**WHAT TO PRODUCE**.
Your answer should be an exact copy of the listing.

**MATERIALS PROVIDED**.

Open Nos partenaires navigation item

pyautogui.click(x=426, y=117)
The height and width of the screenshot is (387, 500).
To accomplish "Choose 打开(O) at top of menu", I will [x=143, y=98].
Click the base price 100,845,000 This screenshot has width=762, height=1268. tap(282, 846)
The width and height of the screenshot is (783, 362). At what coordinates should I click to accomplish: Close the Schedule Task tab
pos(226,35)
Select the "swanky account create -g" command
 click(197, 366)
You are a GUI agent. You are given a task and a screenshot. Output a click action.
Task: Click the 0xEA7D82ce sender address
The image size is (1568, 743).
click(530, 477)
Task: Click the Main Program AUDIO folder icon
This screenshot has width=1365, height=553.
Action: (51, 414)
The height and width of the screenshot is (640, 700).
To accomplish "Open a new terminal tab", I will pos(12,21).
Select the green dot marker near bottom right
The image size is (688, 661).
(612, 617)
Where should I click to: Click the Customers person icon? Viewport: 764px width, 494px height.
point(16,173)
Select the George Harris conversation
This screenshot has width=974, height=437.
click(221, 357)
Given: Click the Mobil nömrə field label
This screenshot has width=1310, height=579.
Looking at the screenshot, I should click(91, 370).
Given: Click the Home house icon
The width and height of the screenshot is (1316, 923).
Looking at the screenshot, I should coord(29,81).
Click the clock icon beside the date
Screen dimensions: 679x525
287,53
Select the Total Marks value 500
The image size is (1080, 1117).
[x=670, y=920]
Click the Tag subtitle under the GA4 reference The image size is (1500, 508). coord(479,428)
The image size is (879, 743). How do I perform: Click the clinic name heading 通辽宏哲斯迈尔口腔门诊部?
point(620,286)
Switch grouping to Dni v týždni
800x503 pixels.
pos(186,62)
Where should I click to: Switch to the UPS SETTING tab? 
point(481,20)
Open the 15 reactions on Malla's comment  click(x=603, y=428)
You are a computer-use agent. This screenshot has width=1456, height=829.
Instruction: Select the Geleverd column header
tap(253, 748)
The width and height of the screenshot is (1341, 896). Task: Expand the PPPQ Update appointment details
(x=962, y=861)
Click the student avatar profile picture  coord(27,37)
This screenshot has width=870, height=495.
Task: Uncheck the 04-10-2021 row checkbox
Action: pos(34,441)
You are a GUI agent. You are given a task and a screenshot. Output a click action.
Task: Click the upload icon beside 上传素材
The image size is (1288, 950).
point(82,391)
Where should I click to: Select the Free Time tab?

**FINISHED TASK**.
Open Nos partenaires navigation item

pyautogui.click(x=426, y=117)
The height and width of the screenshot is (387, 500).
To accomplish "Choose 打开(O) at top of menu", I will [x=143, y=98].
Click the base price 100,845,000 This screenshot has width=762, height=1268. tap(282, 846)
The width and height of the screenshot is (783, 362). At what coordinates should I click to accomplish: Close the Schedule Task tab
pos(226,35)
Select the "swanky account create -g" command
 click(197, 366)
You are a GUI agent. You are given a task and a screenshot. Output a click action.
Task: Click the 0xEA7D82ce sender address
The image size is (1568, 743).
click(530, 477)
Task: Click the Main Program AUDIO folder icon
This screenshot has width=1365, height=553.
Action: (51, 414)
The height and width of the screenshot is (640, 700).
To accomplish "Open a new terminal tab", I will pos(12,21).
Select the green dot marker near bottom right
The image size is (688, 661).
(612, 617)
Where should I click to: Click the Customers person icon? Viewport: 764px width, 494px height.
point(16,173)
Select the George Harris conversation
This screenshot has width=974, height=437.
click(221, 357)
Given: Click the Mobil nömrə field label
This screenshot has width=1310, height=579.
Looking at the screenshot, I should click(91, 370).
Given: Click the Home house icon
The width and height of the screenshot is (1316, 923).
Looking at the screenshot, I should coord(29,81).
Click the clock icon beside the date
Screen dimensions: 679x525
287,53
Select the Total Marks value 500
The image size is (1080, 1117).
[x=670, y=920]
Click the Tag subtitle under the GA4 reference The image size is (1500, 508). coord(479,428)
The image size is (879, 743). How do I perform: Click the clinic name heading 通辽宏哲斯迈尔口腔门诊部?
point(620,286)
Switch grouping to Dni v týždni
800x503 pixels.
pos(186,62)
Where should I click to: Switch to the UPS SETTING tab? 
point(481,20)
Open the 15 reactions on Malla's comment  click(x=603, y=428)
You are a computer-use agent. This screenshot has width=1456, height=829.
Instruction: Select the Geleverd column header
tap(253, 748)
The width and height of the screenshot is (1341, 896). Task: Expand the PPPQ Update appointment details
(x=962, y=861)
Click the student avatar profile picture  coord(27,37)
This screenshot has width=870, height=495.
Task: Uncheck the 04-10-2021 row checkbox
Action: pos(34,441)
You are a GUI agent. You are given a task and a screenshot. Output a click action.
Task: Click the upload icon beside 上传素材
The image size is (1288, 950).
point(82,391)
Where should I click to: Select the Free Time tab?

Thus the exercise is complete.